_Objectif de la tâche_
Reproduisez à l'identique, s'il vous plaît, le passage de l'article sur les Territoires du Nord qui commence par « Après le train » et se poursuit jusqu'à « l’Asie de l’Est. ».

_Extrait du texte_
Le Japon face à la Russie dans le litige des Territoires du Nord : les leçons de l’invasion de l’Ukraine

Politique International

Après le train de sanctions sévères envers la Russie suite à l’invasion de l’Ukraine, le Japon a récolté le fruit de la colère de Moscou : le gel des discussions sur un traité de paix, jamais signé entre les deux pays depuis la fin de la Seconde Guerre mondiale à cause d’un litige territorial. Malgré cela, un ancien ambassadeur japonais à Moscou appelle Tokyo à continuer à faire front contre l’expansionnisme russe.

Les relations entre le Japon et la Russie se sont gravement détériorées depuis le déclenchement de l’invasion de l’Ukraine par Moscou en février 2022, et l’agression russe toujours en cours exclut toute possibilité d’un réchauffement diplomatique dans un avenir proche. En effet, cette volonté expansionniste de la Russie doit également être vue comme une menace potentielle pour l’Asie de l’Est.

Tout en se tenant à sa demande de restitution des îles Kouriles, appelées au Japon les « Territoires du Nord », le gouvernement nippon se doit de renforcer sa coopération en matière de sécurité avec les États-Unis et l’Europe, en montrant avec fermeté qu’il ne tolérera aucune atteinte à sa souveraineté et à son intégrité territoriale.

[Enregistrements conservés]
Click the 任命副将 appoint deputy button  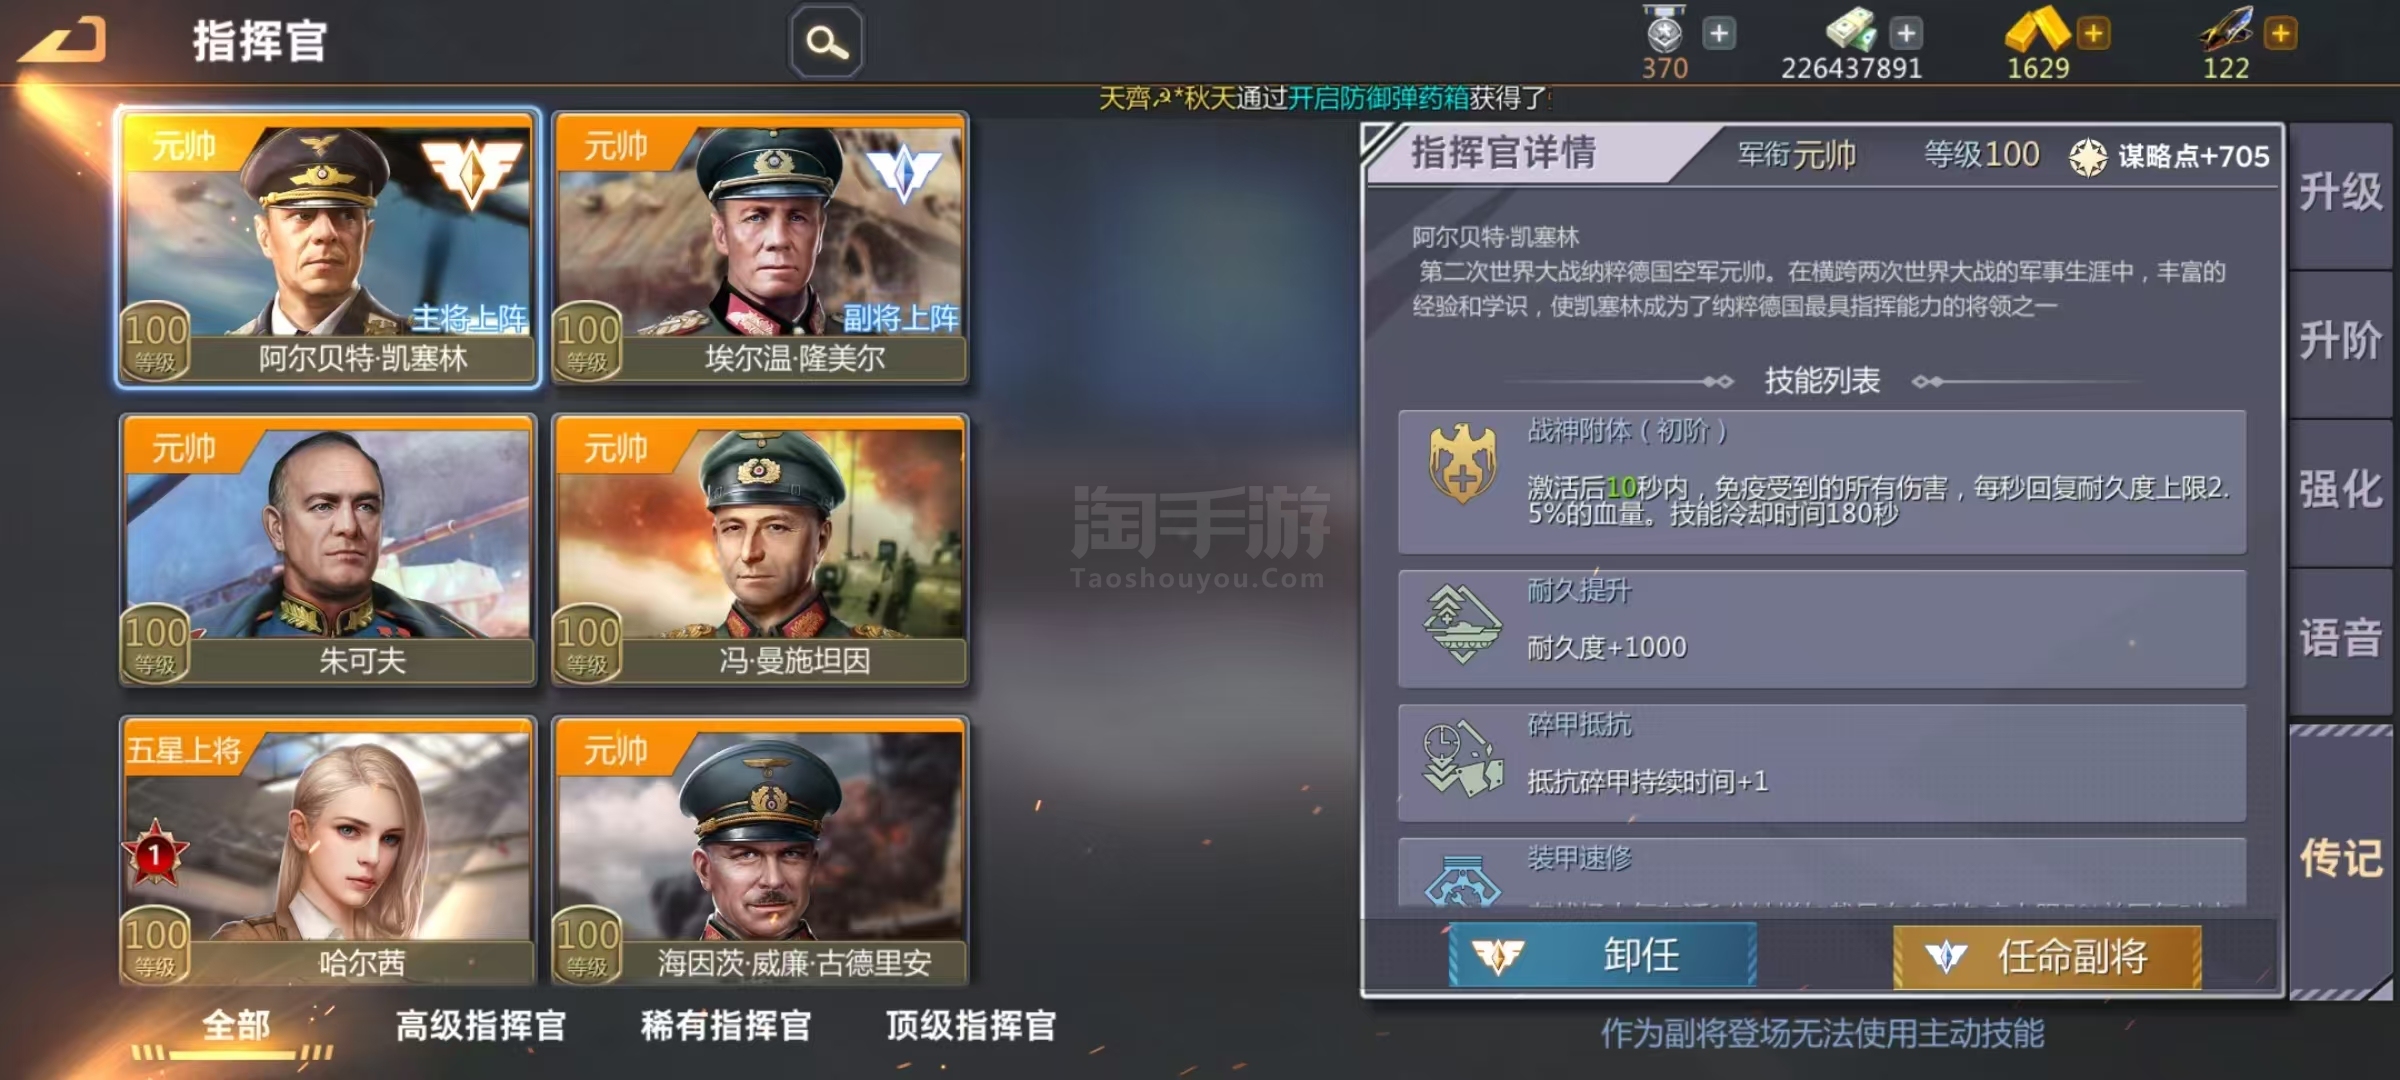tap(2047, 957)
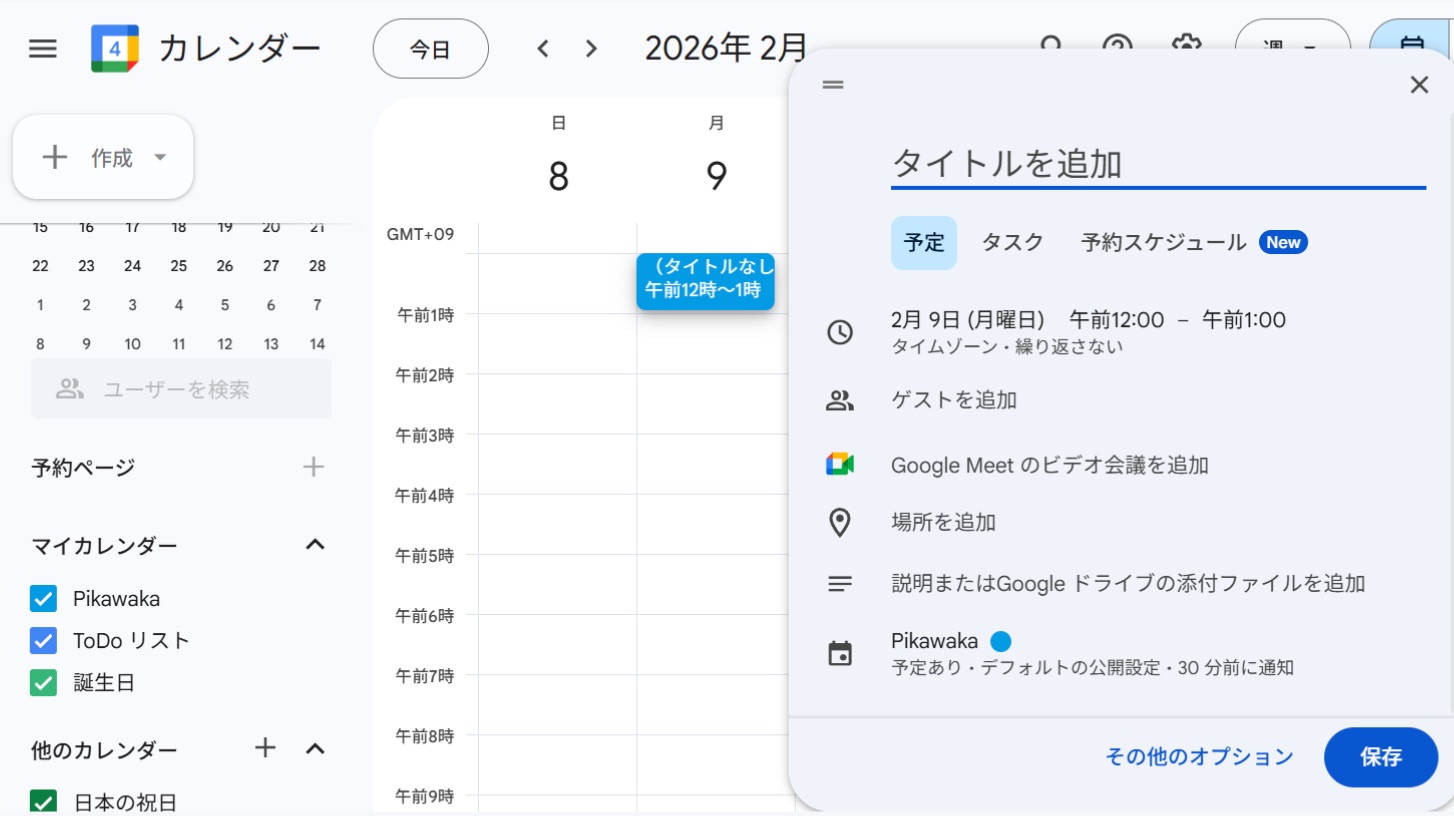Viewport: 1454px width, 816px height.
Task: Click the Pikawaka blue color dot
Action: pos(1000,642)
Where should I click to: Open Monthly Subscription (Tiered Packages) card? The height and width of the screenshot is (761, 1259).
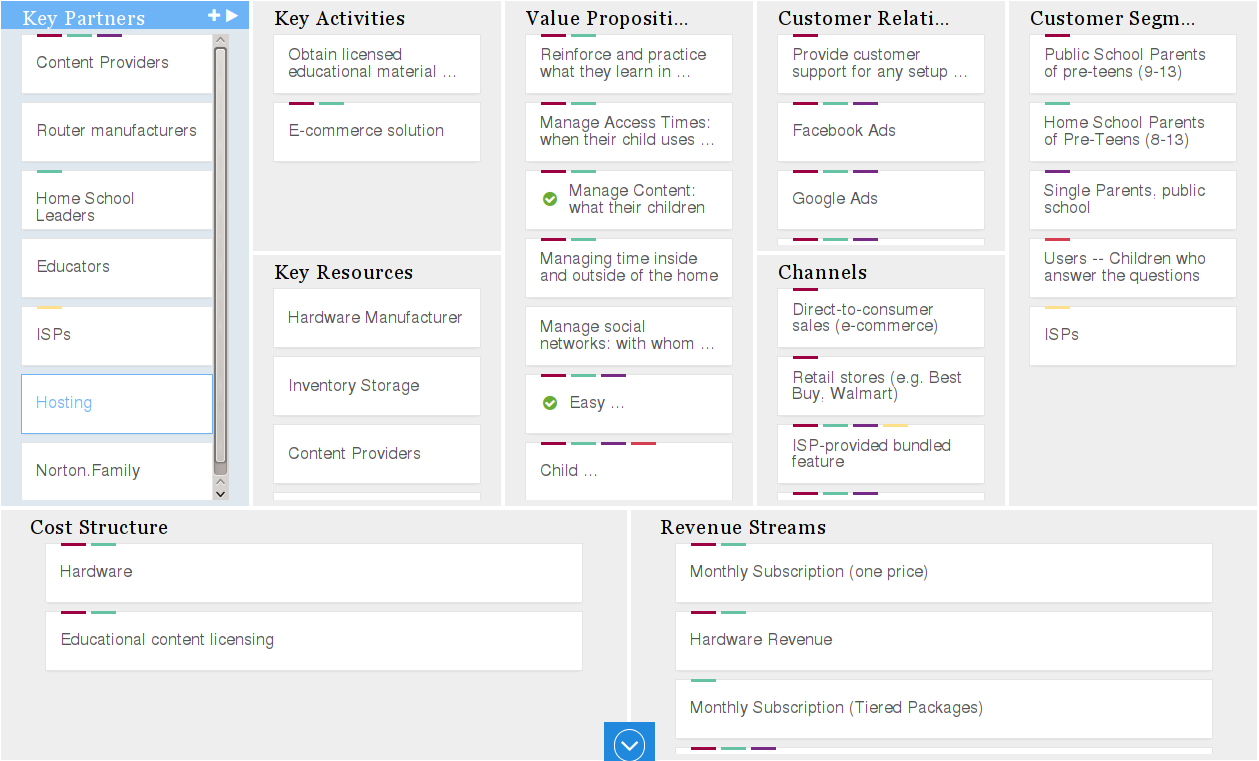tap(943, 708)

_Exercice corrigé_
Après le train de sanctions sévères envers la Russie suite à l’invasion de l’Ukraine, le Japon a récolté le fruit de la colère de Moscou : le gel des discussions sur un traité de paix, jamais signé entre les deux pays depuis la fin de la Seconde Guerre mondiale à cause d’un litige territorial. Malgré cela, un ancien ambassadeur japonais à Moscou appelle Tokyo à continuer à faire front contre l’expansionnisme russe.

Les relations entre le Japon et la Russie se sont gravement détériorées depuis le déclenchement de l’invasion de l’Ukraine par Moscou en février 2022, et l’agression russe toujours en cours exclut toute possibilité d’un réchauffement diplomatique dans un avenir proche. En effet, cette volonté expansionniste de la Russie doit également être vue comme une menace potentielle pour l’Asie de l’Est.